## [WHAT YOU HAVE TO DO]
Continue the news report on the Tel Aviv bus explosion, starting after its last sentence.
───── SOURCE DOCUMENT
At least 10 people have been injured in an explosion on a bus in Israel’s commercial capital, Tel Aviv.
One Israeli official said the blast, near the military headquarters, was a “terrorist attack”.
After the incident, huge blasts were heard in Gaza, in an apparent Israeli strike on the football stadium, while militants fired more rockets at Israel.
International efforts to broker a truce between Hamas and Israel after eight days of exchanges are continuing.
US Secretary of State Hillary Clinton and UN Secretary General Ban Ki-moon are in the region.
They held talks on the West Bank early on Wednesday and Mrs Clinton has now arrived in Cairo for talks with the Egyptian president.
Celebratory gunfire
Israeli Prime Minister Benjamin Netanyahu’s spokesman Ofir Gendelman said on his Twitter account that the explosion was caused by a bomb and that it was “terrorist attack”.
Emergency services say three of the wounded in the bus explosion are in a serious condition.
The bus was reportedly passing the military headquarters in the city at the time of the blast.
Police believe a bomb was planted on the bus and they are still searching for a suspect.
Israel’s Haaretz newspaper said the injured were being taken to Ichilov hospital.
Loudspeaker announcements in Gaza City said that Hamas, the militant Palestinian group that has run Gaza since 2007, had carried out the attack.
Hamas spokesman, Sami Abu Zuhri, told Reuters: “Hamas blesses the attack in Tel Aviv and sees it as a natural response to the Israeli massacres… in Gaza.”
Celebratory gunfire reportedly rang out when local radio relayed news of the attack.
BBC correspondents then reported a series of massive explosions in Gaza, in an apparent Israeli strike on the sports stadium.
According to Israel’s ministry of foreign affairs, the last bomb attack in Tel Aviv was in April 2006, when a suicide bombing on a restaurant killed 11.
‘Profound concern’
The bus blast comes on the eighth day of exchanges between Israel and militants in Gaza.
Some 139 Palestinians and five Israelis have been killed.
──────────
───── GIVEN DATA
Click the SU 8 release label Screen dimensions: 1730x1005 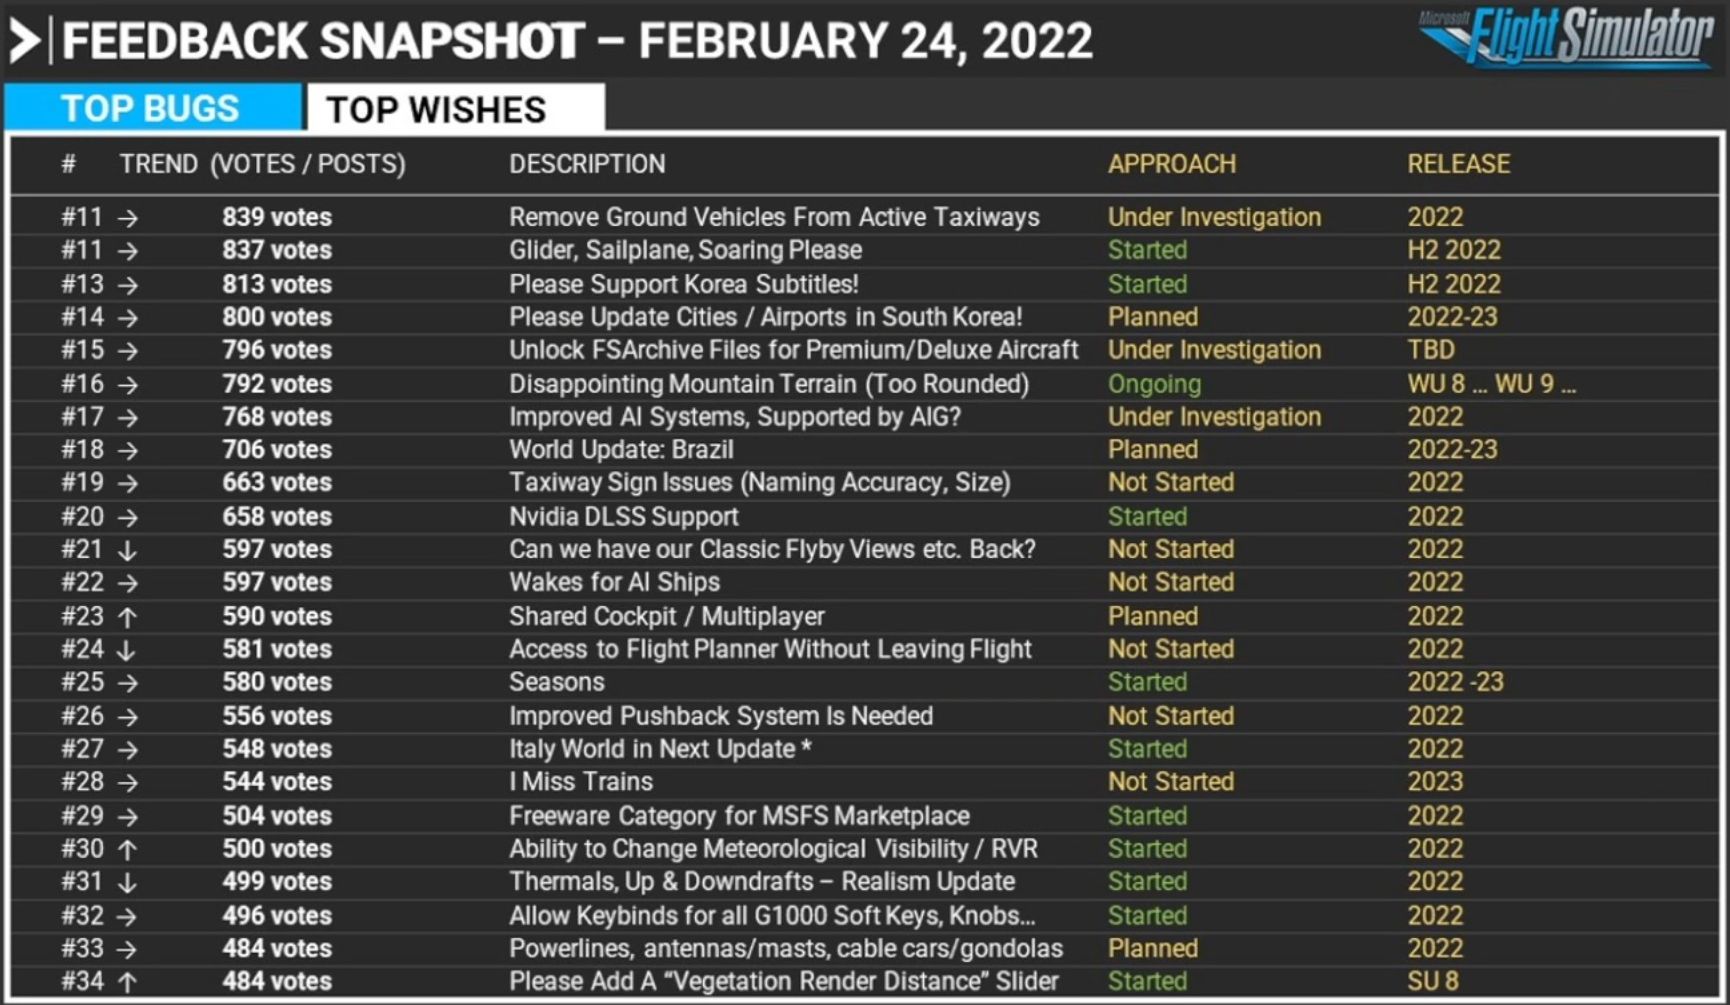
──────────
## [OUTPUT OF THE TASK]
Overnight, Israel’s military, the Israel Defense Forces (IDF), said it had attacked more than 100 sites in Gaza “of which approximately 50 were underground rocket launchers”.
A key Hamas government compound was reduced to little more than dust and rubble, the BBC’s Paul Danahar in Gaza says.
Our correspondent says this was probably the largest attack so far – on a compound that organises Hajj visits, issues passports and licences and houses a Hamas interior ministry office.
Other sites hit in Gaza included a banker’s villa, tunnels to Egypt used by smugglers and a media office, said to be linked to Hamas, that was situated two floors above the Agence France-Presse office in Gaza City.
The IDF said 29 rockets had been launched into Israel by militants in Gaza, of which 12 were intercepted by its Iron Dome missile defence system.
The latest violence will further complicate ceasefire discussions taking place in the region.
Mrs Clinton and Mr Ban have been in the West Bank for talks with Palestinian Authority President Mahmoud Abbas.
The two international mediators are both expected to hold talks with Egyptian President Mohammed Mursi in Cairo.
In the West Bank, Mr Ban expressed “profound concern” at the civilian casualties in Gaza and also called on militants to end immediately their “indiscriminate attacks on Israeli population centres”.
Officials from Hamas had suggested on Tuesday that a truce would come into effect at midnight, but Israel later said it had not agreed to a text.
Israel’s demands include no hostile fire of any kind from Gaza and international efforts to prevent Hamas from re-arming, while Hamas is demanding an end to the blockade on Gaza and targeted killings by Israel.
Israel launched its current offensive a week ago with the killing of Hamas military leader Ahmed Jabari. The Israeli government says his assassination, and the subsequent offensive, is designed to end rocket fire from Gaza.
Israel has troops massed along the Gaza border but says it is holding off on a possible ground invasion as talks continue.